What to produce> Please copy out the entries until you have copied the line that contains "You are a computer-use agent. Screen", beginning with the first line.

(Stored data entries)
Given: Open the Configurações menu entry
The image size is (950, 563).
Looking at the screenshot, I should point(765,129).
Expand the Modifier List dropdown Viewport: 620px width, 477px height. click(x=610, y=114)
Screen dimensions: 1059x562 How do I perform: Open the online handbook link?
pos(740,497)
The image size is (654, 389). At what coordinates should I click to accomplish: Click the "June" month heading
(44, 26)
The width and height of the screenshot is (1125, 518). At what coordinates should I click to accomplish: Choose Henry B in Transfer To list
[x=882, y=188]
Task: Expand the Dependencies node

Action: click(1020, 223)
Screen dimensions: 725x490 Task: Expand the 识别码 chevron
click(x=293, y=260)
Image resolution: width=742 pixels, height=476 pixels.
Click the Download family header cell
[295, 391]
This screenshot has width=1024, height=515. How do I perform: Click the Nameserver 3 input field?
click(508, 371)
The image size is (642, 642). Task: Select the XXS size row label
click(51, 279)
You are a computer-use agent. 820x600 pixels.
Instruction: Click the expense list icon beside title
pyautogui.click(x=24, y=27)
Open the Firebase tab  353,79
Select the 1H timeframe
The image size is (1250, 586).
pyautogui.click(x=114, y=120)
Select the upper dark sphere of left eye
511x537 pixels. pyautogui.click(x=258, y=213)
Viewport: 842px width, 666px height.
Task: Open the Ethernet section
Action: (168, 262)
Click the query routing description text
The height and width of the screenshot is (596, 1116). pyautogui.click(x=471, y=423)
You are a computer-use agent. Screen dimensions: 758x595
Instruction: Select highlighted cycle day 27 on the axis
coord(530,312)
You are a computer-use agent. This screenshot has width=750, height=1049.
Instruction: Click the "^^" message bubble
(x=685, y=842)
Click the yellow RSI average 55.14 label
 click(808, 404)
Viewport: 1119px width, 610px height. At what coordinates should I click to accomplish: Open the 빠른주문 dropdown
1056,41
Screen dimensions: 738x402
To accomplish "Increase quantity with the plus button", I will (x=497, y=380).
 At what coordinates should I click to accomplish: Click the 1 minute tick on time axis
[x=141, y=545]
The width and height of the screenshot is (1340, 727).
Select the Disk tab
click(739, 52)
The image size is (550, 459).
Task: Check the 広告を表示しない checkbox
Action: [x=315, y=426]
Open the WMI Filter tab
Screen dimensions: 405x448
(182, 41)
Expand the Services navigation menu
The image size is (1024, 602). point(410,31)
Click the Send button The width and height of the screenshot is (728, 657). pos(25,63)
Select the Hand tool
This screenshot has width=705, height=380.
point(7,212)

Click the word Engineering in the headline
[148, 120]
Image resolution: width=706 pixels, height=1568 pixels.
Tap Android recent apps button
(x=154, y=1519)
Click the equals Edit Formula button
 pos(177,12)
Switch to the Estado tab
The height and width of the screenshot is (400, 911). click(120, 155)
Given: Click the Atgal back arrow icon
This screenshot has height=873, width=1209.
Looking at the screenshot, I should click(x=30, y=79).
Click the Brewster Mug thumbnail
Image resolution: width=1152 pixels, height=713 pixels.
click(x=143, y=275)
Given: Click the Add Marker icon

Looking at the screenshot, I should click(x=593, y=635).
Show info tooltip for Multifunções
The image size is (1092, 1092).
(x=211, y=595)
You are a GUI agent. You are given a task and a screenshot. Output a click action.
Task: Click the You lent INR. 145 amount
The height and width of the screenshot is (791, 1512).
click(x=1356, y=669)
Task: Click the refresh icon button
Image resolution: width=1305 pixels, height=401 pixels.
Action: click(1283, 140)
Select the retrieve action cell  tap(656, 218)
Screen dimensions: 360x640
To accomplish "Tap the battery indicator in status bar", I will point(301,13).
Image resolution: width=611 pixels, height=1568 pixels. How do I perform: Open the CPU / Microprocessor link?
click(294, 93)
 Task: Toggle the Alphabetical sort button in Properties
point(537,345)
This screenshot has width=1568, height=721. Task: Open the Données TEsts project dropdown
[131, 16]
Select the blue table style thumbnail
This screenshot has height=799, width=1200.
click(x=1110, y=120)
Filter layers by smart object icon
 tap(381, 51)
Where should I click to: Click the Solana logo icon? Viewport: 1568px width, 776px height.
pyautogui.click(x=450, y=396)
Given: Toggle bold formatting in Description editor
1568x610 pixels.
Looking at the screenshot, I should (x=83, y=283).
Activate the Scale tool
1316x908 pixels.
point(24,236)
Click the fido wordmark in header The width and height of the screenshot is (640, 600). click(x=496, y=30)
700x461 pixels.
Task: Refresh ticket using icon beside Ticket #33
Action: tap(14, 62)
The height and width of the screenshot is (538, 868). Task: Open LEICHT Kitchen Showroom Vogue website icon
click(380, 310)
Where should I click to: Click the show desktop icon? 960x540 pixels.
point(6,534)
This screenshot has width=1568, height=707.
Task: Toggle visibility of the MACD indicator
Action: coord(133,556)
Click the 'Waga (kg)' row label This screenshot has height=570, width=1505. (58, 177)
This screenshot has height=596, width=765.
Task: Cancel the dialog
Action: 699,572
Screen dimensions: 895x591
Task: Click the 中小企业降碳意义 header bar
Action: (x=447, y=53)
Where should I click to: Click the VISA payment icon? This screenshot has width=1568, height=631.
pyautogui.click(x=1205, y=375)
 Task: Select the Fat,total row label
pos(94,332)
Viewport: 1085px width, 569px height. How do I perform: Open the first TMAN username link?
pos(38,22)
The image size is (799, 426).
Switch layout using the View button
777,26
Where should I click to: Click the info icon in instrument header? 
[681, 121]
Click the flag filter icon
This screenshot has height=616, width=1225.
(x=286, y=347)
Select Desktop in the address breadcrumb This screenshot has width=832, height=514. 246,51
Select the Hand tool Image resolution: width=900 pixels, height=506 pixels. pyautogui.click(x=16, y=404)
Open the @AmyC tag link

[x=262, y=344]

Response area>
Given: Open the Configurações menu entry
The image size is (950, 563).
Looking at the screenshot, I should point(765,129).
Expand the Modifier List dropdown Viewport: 620px width, 477px height. click(x=610, y=114)
Screen dimensions: 1059x562 How do I perform: Open the online handbook link?
pos(740,497)
The image size is (654, 389). At what coordinates should I click to accomplish: Click the "June" month heading
(44, 26)
The width and height of the screenshot is (1125, 518). At what coordinates should I click to accomplish: Choose Henry B in Transfer To list
[x=882, y=188]
Task: Expand the Dependencies node

Action: click(1020, 223)
Screen dimensions: 725x490 Task: Expand the 识别码 chevron
click(x=293, y=260)
Image resolution: width=742 pixels, height=476 pixels.
Click the Download family header cell
[295, 391]
This screenshot has width=1024, height=515. How do I perform: Click the Nameserver 3 input field?
click(508, 371)
The image size is (642, 642). Task: Select the XXS size row label
click(51, 279)
You are a computer-use agent. 820x600 pixels.
Instruction: Click the expense list icon beside title
pyautogui.click(x=24, y=27)
Open the Firebase tab  353,79
Select the 1H timeframe
The image size is (1250, 586).
pyautogui.click(x=114, y=120)
Select the upper dark sphere of left eye
511x537 pixels. pyautogui.click(x=258, y=213)
Viewport: 842px width, 666px height.
Task: Open the Ethernet section
Action: (168, 262)
Click the query routing description text
The height and width of the screenshot is (596, 1116). pyautogui.click(x=471, y=423)
You are a computer-use agent. Screen dimensions: 758x595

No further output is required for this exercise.